Action item A: Decide whether each statement agrees with the passage on success and ambition: (i) the German word "Arbeitgeber" literally means "work giver"; (ii) "Ehrgeiz" was originally meant as a compliment; (iii) relativism is described as an old idea. For each, answer yes or no and quote the words of the passage that decide it.
Action item B: List every German word or phrase that appears inside quotation marks in the passage on success and ambition.
Action item C: Return the part of the passage on success and ambition between "Morality and relativism" and "in absolute terms.", inclusive, copying it word for word.

Source extract:

------------------------------------------------------------

Careers imply success, and success is harmful. If there are successful people on the one hand, people who are "winners", there must also be losers on the other hand. Success is a way of placing yourself above others. There is something deeply violent and inhumane about success.

Deconstructing "Arbeitgeber" and "Ehrgeiz"

Michael Andrick has a great way of deconstructing words and letting us question our own beliefs. For example, the german word "Arbeitgeber" (employer) literally translates to "work giver". It implies that the employer is beneficial by letting people have a job. However, it is actually the other way round, the employees are the ones who "give work", they are the ones expending energy and creating value - the employer is the beneficiary, not the other way round!

"Ehrgeiz" is also a great example - it's the german word for "ambition". It has an entirely positive connotation nowadays, however it originally meant "Gier nach Ehre", roughly "greed for glory". This doesn't sound so nice, and originally it was not a compliment. "Ehrgeiz" is the willingness to sacrifice your own definition of "success" in order to earn "glory" defined by someone else. "Ehrgeiz" is "selling out" - by compromising your own judgement and abandoning your intrinsic motivation, you end up numb, with a feeling of emptiness in success, as the book title says.

Morality and relativism

Relativism is a fairly new idea, it roughly says that there is no objective truth - truth is always subjective. The problem is, that a strict relativism implies that there is no universal truth, something that has lead to the rise of "fake news". The consequence is, that not having a universal truth also means there is no morality, nothing "good" or "bad" in absolute terms.

------------------------------------------------------------

Material shown:

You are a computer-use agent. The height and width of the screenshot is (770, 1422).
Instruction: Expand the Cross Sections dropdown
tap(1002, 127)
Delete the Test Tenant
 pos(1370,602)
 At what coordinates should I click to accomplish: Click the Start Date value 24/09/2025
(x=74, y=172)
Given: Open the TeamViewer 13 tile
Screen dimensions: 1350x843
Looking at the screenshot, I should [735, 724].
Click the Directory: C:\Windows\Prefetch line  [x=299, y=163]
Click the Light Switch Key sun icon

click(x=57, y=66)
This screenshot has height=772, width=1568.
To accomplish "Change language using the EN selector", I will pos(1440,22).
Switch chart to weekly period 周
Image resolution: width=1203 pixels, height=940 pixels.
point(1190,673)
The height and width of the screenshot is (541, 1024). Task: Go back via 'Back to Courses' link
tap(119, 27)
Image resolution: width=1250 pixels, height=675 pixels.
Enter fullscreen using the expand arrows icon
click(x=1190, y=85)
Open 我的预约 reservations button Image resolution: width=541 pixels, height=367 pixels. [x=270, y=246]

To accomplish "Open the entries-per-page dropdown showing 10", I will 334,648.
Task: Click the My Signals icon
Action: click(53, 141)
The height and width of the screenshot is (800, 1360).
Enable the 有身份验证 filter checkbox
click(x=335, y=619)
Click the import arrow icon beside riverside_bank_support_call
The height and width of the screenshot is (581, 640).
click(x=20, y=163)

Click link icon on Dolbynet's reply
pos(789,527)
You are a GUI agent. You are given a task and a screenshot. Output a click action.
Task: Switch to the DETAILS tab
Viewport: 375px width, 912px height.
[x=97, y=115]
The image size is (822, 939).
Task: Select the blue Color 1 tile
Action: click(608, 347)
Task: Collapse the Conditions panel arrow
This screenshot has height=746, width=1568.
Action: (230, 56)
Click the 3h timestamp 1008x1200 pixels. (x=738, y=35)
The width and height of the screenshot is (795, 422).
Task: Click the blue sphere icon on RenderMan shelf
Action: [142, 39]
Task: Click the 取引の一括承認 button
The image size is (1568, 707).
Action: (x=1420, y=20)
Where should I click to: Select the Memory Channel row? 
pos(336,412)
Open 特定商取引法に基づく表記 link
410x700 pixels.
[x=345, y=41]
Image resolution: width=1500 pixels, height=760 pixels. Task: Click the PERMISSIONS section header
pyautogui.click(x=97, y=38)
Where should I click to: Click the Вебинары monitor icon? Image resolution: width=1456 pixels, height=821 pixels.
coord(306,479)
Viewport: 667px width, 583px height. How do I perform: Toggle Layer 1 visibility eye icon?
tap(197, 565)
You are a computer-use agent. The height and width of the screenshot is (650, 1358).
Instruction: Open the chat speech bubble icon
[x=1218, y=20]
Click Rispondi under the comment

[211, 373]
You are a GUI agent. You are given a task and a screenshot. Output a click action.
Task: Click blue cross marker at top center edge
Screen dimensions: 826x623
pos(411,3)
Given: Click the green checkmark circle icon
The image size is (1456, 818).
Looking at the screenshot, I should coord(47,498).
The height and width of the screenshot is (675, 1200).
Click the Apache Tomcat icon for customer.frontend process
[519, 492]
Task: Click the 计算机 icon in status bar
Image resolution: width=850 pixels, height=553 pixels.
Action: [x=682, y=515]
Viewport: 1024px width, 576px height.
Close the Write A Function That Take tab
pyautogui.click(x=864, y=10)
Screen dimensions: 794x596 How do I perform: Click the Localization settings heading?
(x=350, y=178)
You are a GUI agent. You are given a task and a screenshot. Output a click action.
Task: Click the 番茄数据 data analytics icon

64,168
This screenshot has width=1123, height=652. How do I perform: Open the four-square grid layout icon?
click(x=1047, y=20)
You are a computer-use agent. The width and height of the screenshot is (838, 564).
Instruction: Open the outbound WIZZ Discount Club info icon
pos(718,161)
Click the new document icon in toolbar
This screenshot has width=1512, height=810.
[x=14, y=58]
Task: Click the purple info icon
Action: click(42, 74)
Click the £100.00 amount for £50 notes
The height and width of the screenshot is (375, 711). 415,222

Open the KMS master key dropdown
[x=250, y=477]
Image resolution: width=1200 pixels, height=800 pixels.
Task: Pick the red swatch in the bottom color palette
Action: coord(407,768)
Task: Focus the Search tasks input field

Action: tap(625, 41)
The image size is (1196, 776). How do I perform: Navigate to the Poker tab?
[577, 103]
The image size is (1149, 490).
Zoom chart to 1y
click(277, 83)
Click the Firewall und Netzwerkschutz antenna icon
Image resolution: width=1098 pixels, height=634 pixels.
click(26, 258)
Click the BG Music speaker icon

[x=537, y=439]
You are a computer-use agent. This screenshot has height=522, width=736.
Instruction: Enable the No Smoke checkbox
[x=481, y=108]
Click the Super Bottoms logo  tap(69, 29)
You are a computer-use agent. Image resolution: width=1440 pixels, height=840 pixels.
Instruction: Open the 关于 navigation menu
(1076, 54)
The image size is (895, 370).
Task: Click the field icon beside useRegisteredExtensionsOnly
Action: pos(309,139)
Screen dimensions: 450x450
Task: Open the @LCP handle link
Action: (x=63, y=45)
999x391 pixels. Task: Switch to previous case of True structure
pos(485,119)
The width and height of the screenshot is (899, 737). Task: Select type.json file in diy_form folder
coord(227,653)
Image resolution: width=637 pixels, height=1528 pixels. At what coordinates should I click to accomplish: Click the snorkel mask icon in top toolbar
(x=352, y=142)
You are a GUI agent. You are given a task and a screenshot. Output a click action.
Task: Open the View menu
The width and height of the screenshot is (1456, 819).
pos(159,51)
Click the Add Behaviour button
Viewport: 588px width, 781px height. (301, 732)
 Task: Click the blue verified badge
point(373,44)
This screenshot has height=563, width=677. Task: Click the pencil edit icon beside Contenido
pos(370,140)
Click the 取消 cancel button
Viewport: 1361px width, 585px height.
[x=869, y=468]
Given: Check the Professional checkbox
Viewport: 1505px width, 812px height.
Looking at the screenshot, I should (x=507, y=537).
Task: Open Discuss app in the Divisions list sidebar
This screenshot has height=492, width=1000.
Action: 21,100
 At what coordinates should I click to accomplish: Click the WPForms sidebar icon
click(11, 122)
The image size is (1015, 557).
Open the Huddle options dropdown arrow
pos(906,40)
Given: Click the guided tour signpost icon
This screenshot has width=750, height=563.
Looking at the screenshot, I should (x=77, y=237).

------------------------------------------------------------

Written solution A:
(i) Yes: "the german word "Arbeitgeber" (employer) literally translates to "work giver""
(ii) No: "originally it was not a compliment"
(iii) No: "Relativism is a fairly new idea"

Written solution B:
Arbeitgeber
Ehrgeiz
Gier nach Ehre

Written solution C:
Morality and relativism

Relativism is a fairly new idea, it roughly says that there is no objective truth - truth is always subjective. The problem is, that a strict relativism implies that there is no universal truth, something that has lead to the rise of "fake news". The consequence is, that not having a universal truth also means there is no morality, nothing "good" or "bad" in absolute terms.